Sunday, July 2, 2017

Lucien Bonaparte and Christine Boyer, his wife - three portraits by Jacques-Henri Sablet


Portrait de Lucien Bonaparte à Aranjuez. If the title is correct - I do wonder - this would have been painted during his time in Spain, circa 1801.

Lucien Bonaparte, 1st Prince of Canino and Musignano (born Luciano Buonaparte; 21 May 1775, Ajaccio - 29 June 1840, Viterbo), next younger bother of Napoléon. Born on Corsica and educated in France, he was much more genuinely radical than his famous brother. And though still in his teens, he became well-known and influential during the Revolution, an ally of Robespierre, his rise owing nothing to family connections. In the midst of the Reign of Terror, in May of 1794, he married his landlord's daughter, Christine Boyer (3 July 1771, Saint-Maximin-la-Sainte-Baume - 14 May 1800, Paris). Apparently illiterate, in the six short years of their marriage, she had four children, two of whom survived to adulthood, before dying at the age of twenty-eight. (Three years later he married a banker's widow and had ten more children.) With his great vigor, audacity, and with a convenient lack of scruples, Lucien had been instrumental in his brother's rise to power, but not long after Napoléon became First Consul in 1799, the relationship between the brothers first became strained. Six months after the death of his first wife, he was sent as ambassador to Spain, but on his return to France he was increasingly at odds with his brother's politics. And in 1804, unhappy with Napoléon's intention to declare himself Emperor, and with his demands that Lucien divorce his second wife in order to make a dynastic marriage, he went into self-imposed exile, living initially in Rome. After the Papal States were invaded by France in 1808, Lucien and his family were virtual prisoners. Attempting to escape to the United States two years later, they were captured by the British and spent the remainder of the Empire comfortably in England. Believing Lucien a traitor - France and England were at war - the Emperor struck his name from the Imperial lists. But when Napoléon escaped from Elba, Lucien rallied to his side and stood with him during the brief return to power. He returned to Italy at the Restoration and, after more than two decades indulging his love of archeology and other artistic endeavors, he died there at the age of sixty-five.  

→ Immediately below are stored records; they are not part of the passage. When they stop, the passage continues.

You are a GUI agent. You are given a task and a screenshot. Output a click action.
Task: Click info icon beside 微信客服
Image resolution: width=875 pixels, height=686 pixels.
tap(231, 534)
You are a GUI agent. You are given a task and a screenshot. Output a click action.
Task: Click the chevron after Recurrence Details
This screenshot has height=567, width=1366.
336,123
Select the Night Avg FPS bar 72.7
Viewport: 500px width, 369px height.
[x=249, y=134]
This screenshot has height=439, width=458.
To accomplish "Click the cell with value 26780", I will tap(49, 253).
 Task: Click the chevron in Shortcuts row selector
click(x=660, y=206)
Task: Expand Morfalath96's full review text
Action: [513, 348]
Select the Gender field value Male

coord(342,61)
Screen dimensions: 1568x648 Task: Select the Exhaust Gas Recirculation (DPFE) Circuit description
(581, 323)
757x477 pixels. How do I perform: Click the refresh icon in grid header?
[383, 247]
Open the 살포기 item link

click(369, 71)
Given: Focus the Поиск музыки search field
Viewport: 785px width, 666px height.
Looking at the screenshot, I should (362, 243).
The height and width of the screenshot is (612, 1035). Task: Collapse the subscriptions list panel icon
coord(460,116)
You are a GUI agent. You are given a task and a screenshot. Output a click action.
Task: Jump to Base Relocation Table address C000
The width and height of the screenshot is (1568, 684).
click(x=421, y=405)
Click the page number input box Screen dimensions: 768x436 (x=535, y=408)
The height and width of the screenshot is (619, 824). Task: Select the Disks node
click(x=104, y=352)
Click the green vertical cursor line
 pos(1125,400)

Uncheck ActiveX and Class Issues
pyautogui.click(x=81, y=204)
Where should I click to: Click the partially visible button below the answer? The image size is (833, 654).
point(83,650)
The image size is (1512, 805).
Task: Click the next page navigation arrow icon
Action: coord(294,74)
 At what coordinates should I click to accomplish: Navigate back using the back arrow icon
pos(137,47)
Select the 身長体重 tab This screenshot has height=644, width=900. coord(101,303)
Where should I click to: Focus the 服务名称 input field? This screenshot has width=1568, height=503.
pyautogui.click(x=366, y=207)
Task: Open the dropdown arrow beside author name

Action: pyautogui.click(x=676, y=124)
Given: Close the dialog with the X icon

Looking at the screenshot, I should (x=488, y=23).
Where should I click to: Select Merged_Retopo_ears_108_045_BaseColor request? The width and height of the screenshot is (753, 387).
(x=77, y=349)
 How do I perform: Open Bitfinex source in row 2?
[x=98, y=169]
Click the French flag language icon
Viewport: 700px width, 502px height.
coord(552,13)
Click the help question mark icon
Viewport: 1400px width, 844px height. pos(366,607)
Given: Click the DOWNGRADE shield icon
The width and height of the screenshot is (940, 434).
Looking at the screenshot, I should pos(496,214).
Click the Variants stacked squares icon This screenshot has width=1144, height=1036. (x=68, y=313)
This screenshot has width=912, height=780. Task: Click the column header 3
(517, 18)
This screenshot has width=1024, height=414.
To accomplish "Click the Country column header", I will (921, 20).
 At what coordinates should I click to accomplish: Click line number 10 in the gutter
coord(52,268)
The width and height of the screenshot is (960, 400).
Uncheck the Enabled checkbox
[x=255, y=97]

Exhibited at the Salon of 1799, this portrait shows Christine Boyer with a bust of her daughter Victoire who was born and died two years before.
Lucien Bonaparte au château de Plessis–Chamant. Christine Boyer was buried there. He was apparently devastated by her death; he retired to
the château, and his mourning was so protracted that his brother, Napoléon, eventually had to intervene. This portrait is a sort of memento of
the marriage. I don't know when this was painted. But he looks older here than in the first image, so it seems it would have to be after 1801
but before his remarriage and the artist's death, both of which occurred in 1803.
Sablet has copied the entire portrait of Christine Boyer from the earlier painting.